Neem een grote (kook)pan waar je alle ingrediënten in doet. Op een laag vuur roer je tot de boter is gesmolten en de suiker is opgelost. Dan kun je het vuur iets hoger zetten, maar niet te veel.
Blijf constant roeren in de pan met een spatel en zorg dat je de bodem ook steeds meeneemt. Je wilt niet dat er stukjes gaan aanbranden. Als het mengsel eenmaal begint te borrelen blijf je nog zo’n 8-10 minuten doorroeren.
Haal dan de pan van het vuur en laat hem een paar minuten staan. Als je een gezouten karamel fudge wilt kun je nu een flinke snuf zeezout toevoegen.
Ondertussen bekleed je een ovenschaal met bakpapier, mijn vorm was ongeveer 15×20 centimeter.
Pak de pan met de fudge er weer bij en roer het mengsel door. Dit keer ongeveer 5 minuten. Je zult zien dat het steeds een beetje dikker wordt. Ik stopte met roeren op het moment dat ik met een spatel een streep trok over de bodem en de fudge nog maar heel langzaam terugliep.
Stort het mengsel dan in de vorm en verdeel met een spatel gelijkmatig over de bodem, druk het ook stevig aan. Kijk uit voor je handen, want het mengsel is gloeiend heet!

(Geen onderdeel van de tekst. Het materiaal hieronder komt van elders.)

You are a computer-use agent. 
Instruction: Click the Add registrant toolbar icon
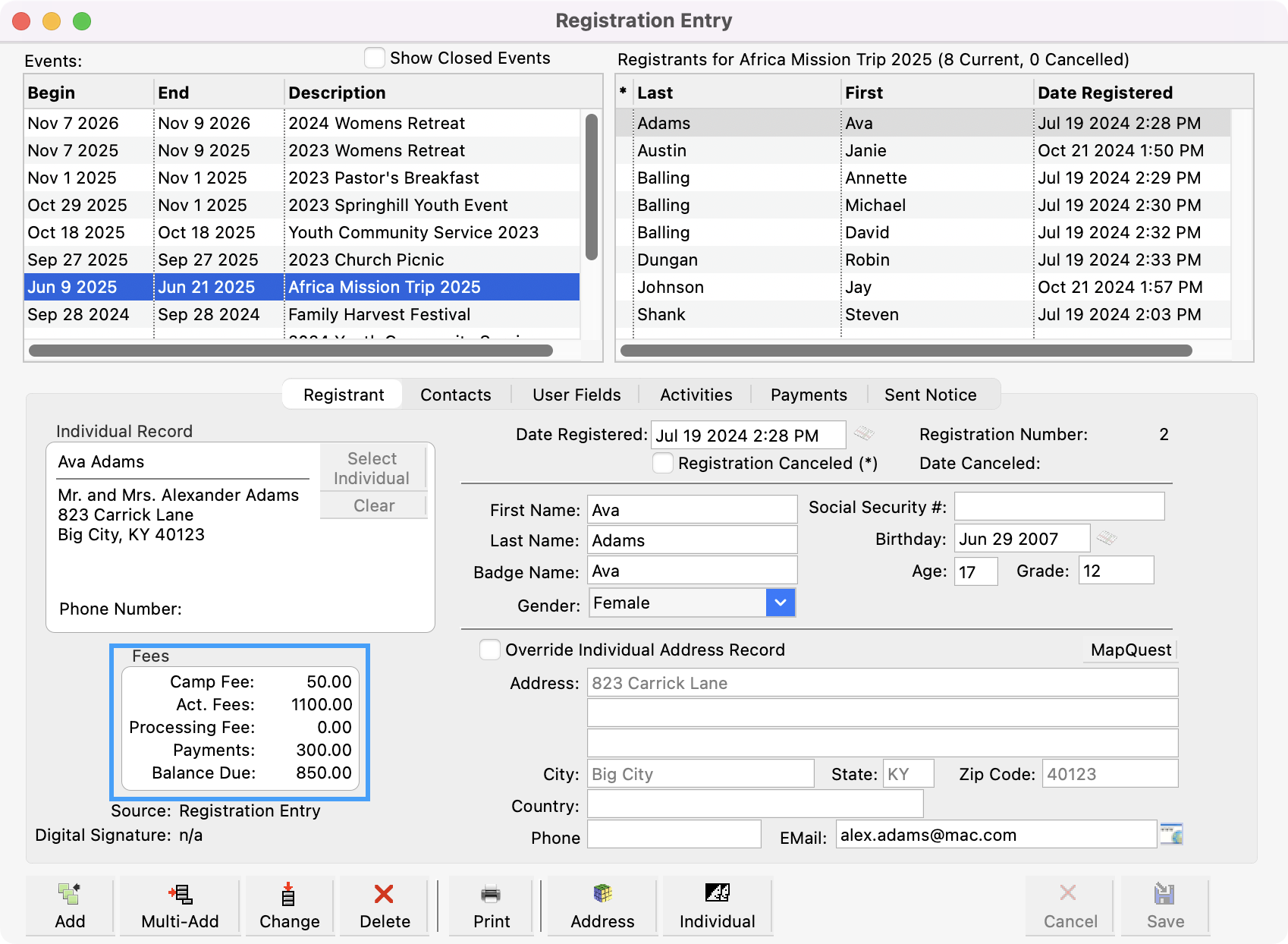(70, 905)
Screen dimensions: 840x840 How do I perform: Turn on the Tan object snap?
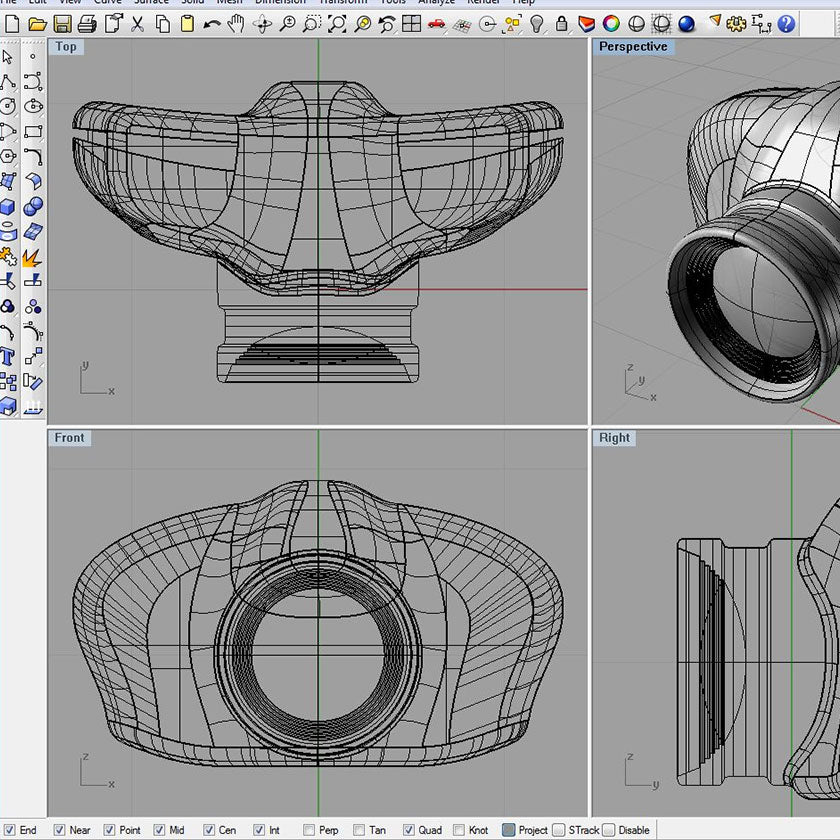358,830
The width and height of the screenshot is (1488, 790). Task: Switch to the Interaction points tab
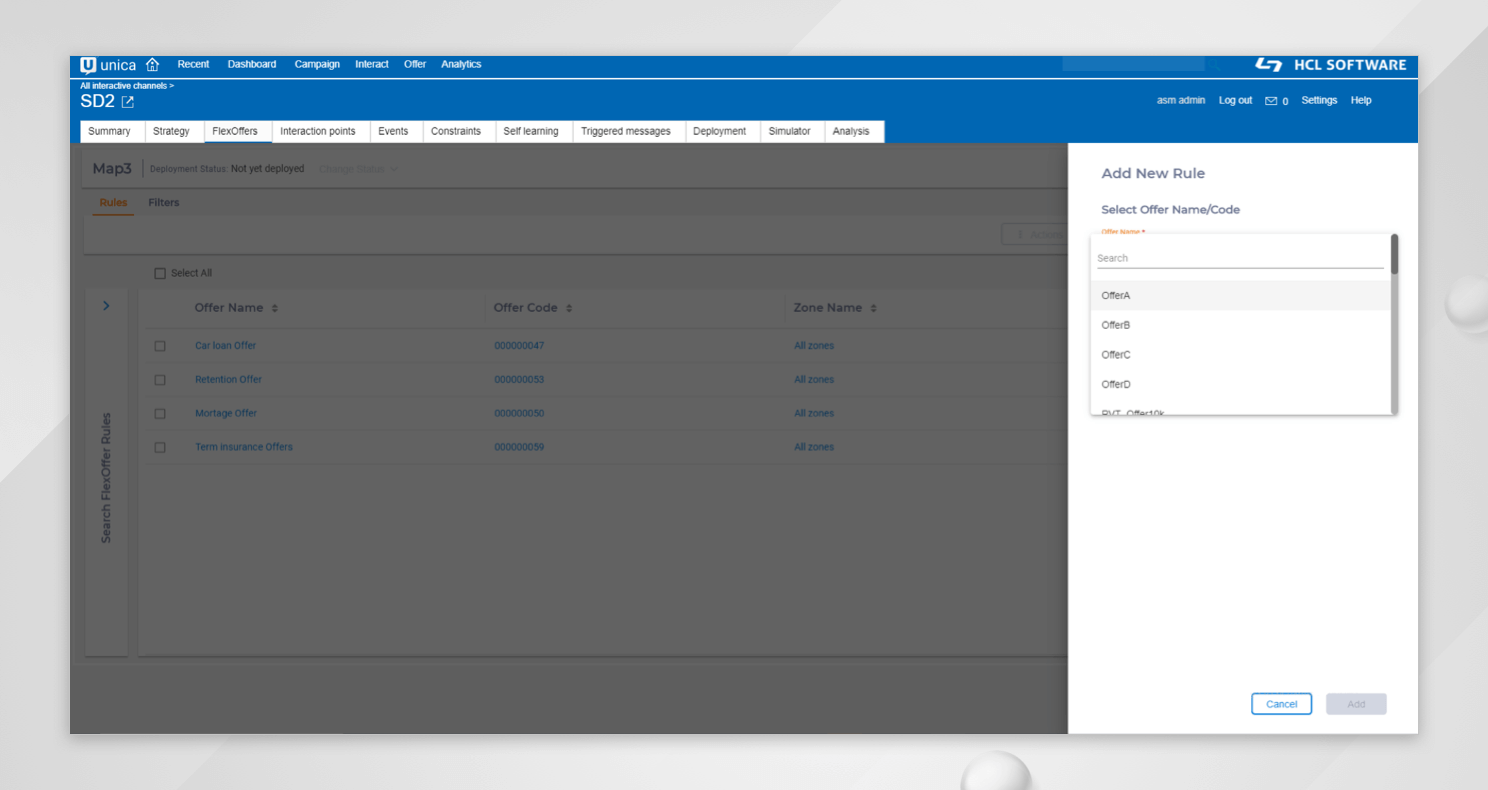[x=317, y=132]
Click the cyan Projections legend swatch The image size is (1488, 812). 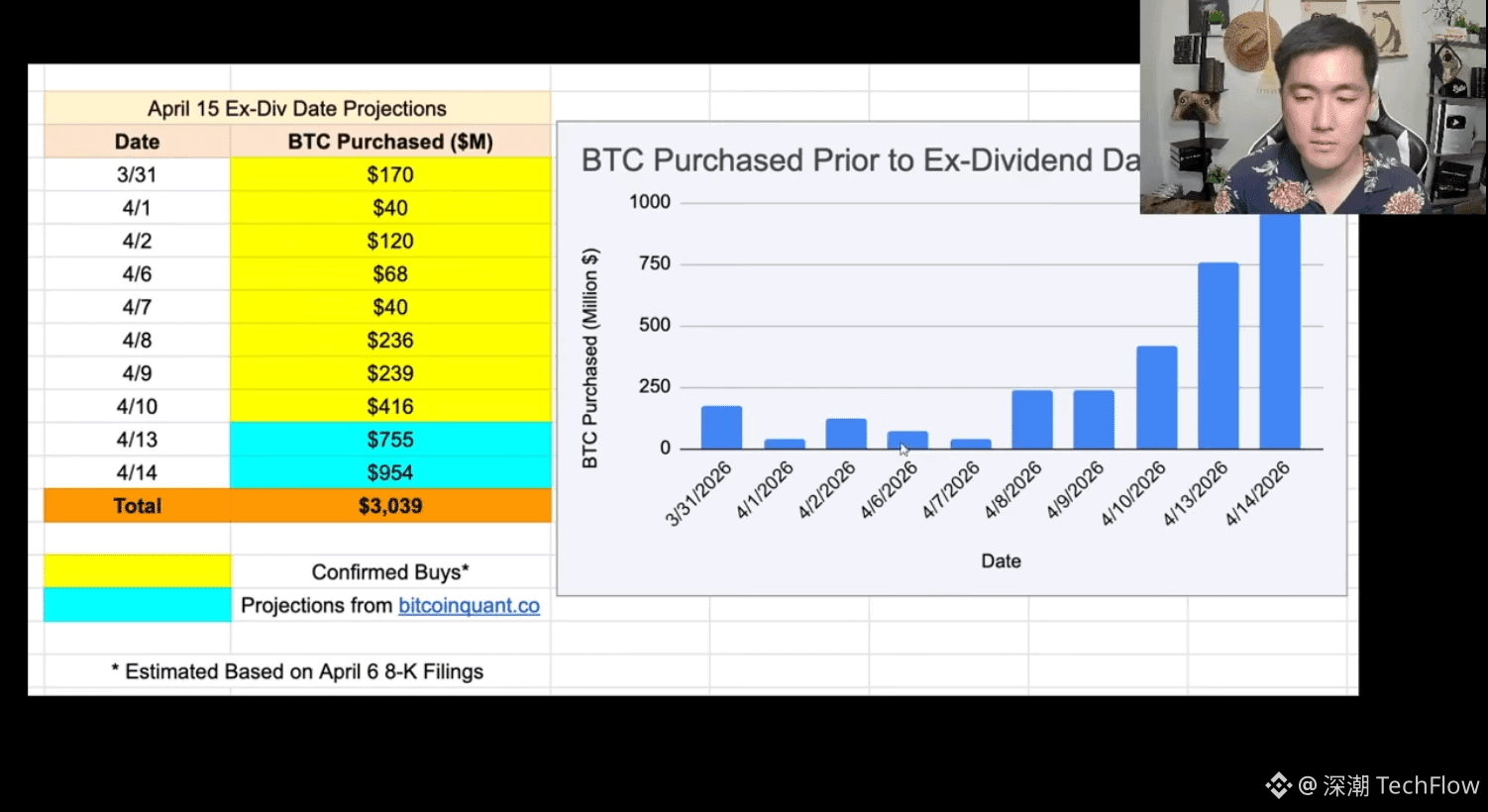[x=137, y=605]
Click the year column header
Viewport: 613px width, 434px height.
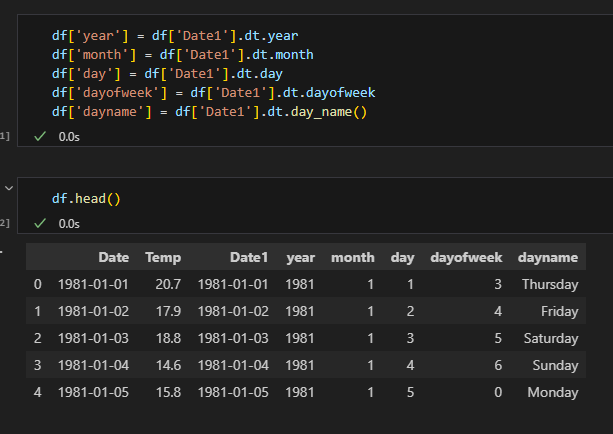[300, 257]
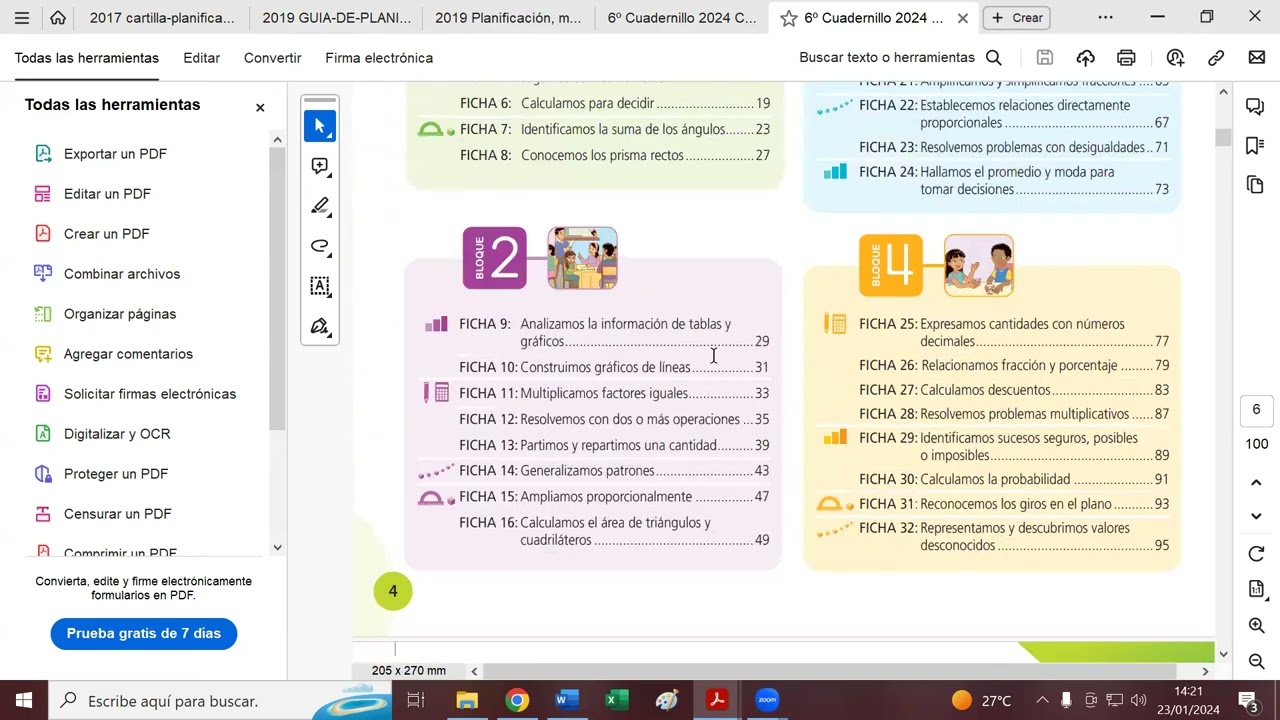This screenshot has width=1280, height=720.
Task: Print the PDF document
Action: click(1126, 58)
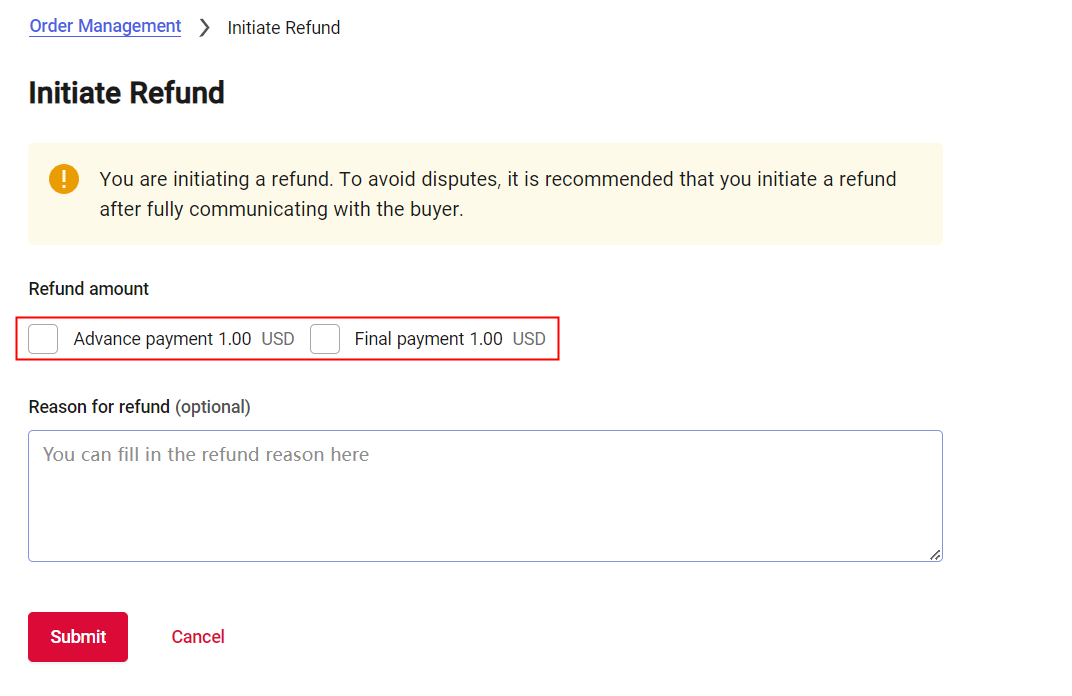Click the 1.00 amount of Final payment
The height and width of the screenshot is (696, 1072).
point(486,339)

Laat de fudge nu op kamertemperatuur een paar uur staan tot hij volledig is afgekoeld. Snij dan met een scherp mes in kleine blokjes.
In een afgesloten trommel kun je de blokjes fudge zo’n 2-3 weken bewaren, als je dat redt tenminste. Of je kunt ze leuk verpakken en cadeau geven aan vrienden en familie. Puur uit zelfbescherming uiteraard.